Transferable Skills

Transferable skills

What are they, how can you develop them, and how can they help you in your career in healthcare?

The pandemic has highlighted some deficiencies in development of transferable skills for health students and new graduates. Understandably there is a large focus on development of clinical skills during clinical placement; with placements so much in demand recently due to cancellation of placements or organisations just not offering placements at the moment due to increased risk or staff exhaustion, developing clinical skills has become the priority.

 

 

What are transferable skills?

Transferable skills are sometimes called ‘soft’ skills – though I dislike that term as it seems to minimise their importance. The actual overall definition of what they are is obvious – skills that are transferable between settings, and they are extremely important in workplace settings.

One of the biggest issues when talking about transferable skills is that there is not one standard list of what they actually are.

Transferable skills commonly included in the list:

    • Communication (listening and speaking, via different mediums)
    • Leadership
    • Teamwork (and getting along with others)
    • Time management
    • Critical thinking & problem solving
    • Attitude
    • Work ethic/self-motivation
    • Conflict resolution
    • Decision making

This list is not comprehensive, but you get the idea. And as you can see, they all relate to job performance and getting along with others. So calling them ‘soft’ is a misrepresentation. They can be ‘hard’ skills for people to develop!

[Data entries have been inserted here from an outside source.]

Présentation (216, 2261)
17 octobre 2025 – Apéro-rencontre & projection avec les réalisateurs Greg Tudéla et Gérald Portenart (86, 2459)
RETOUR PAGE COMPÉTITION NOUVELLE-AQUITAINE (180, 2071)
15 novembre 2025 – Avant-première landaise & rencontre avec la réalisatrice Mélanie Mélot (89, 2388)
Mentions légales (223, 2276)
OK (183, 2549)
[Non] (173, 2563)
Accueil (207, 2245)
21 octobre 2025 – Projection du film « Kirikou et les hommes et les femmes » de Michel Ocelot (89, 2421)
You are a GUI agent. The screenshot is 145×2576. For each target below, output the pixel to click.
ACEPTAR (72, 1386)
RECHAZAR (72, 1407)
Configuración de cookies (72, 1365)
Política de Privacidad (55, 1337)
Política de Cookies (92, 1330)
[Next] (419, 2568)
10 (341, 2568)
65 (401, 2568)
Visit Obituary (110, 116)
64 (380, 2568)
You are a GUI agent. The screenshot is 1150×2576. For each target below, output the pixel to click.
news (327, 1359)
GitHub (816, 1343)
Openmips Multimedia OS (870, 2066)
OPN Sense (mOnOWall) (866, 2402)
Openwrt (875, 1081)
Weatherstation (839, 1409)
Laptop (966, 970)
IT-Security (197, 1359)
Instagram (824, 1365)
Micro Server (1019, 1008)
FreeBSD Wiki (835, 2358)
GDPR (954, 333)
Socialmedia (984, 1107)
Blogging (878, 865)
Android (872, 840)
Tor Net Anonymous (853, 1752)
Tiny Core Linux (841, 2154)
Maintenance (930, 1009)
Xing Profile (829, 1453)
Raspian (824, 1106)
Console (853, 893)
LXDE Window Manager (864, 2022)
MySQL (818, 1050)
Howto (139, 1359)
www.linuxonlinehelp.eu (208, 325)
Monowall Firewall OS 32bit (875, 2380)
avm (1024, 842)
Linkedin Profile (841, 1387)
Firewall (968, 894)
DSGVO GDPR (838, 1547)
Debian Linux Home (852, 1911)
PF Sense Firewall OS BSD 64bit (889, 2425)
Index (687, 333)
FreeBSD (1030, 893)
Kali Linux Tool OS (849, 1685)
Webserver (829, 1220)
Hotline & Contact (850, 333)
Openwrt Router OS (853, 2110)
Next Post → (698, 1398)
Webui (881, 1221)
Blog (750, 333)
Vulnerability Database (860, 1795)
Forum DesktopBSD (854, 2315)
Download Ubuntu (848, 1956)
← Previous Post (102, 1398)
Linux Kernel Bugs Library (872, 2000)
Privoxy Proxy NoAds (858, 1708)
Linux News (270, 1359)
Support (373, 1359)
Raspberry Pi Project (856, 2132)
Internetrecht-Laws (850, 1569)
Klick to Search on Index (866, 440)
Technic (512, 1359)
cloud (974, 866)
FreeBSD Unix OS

While transferable skills come naturally to a certain degree to some people, others need to spend more time developing them to better engage with their work colleagues, patients and clients. Even those who naturally have aptitude need time to develop their skills to a level that is required in healthcare settings – all healthcare workers need to develop transferable skills alongside their clinical skills (Dolev et al. 2021). Research has shown (e.g. Higgins et al. 2005) that even experienced health professionals have unmet non-clinical training needs, and often aren’t provided the time to attend non-clinical training.

 

 
How can transferable skills help you in your career in healthcare?

Having well developed transferable skills is beneficial to health professionals at all levels of experience. Students in particular need to highlight their transferable skills when applying for graduate positions, as they have limited clinical experience – employers will actually be looking for these skills in resumes and in interviews. Those behaviour-based questions in interviews? They help organisations identify the transferable skills they are looking for.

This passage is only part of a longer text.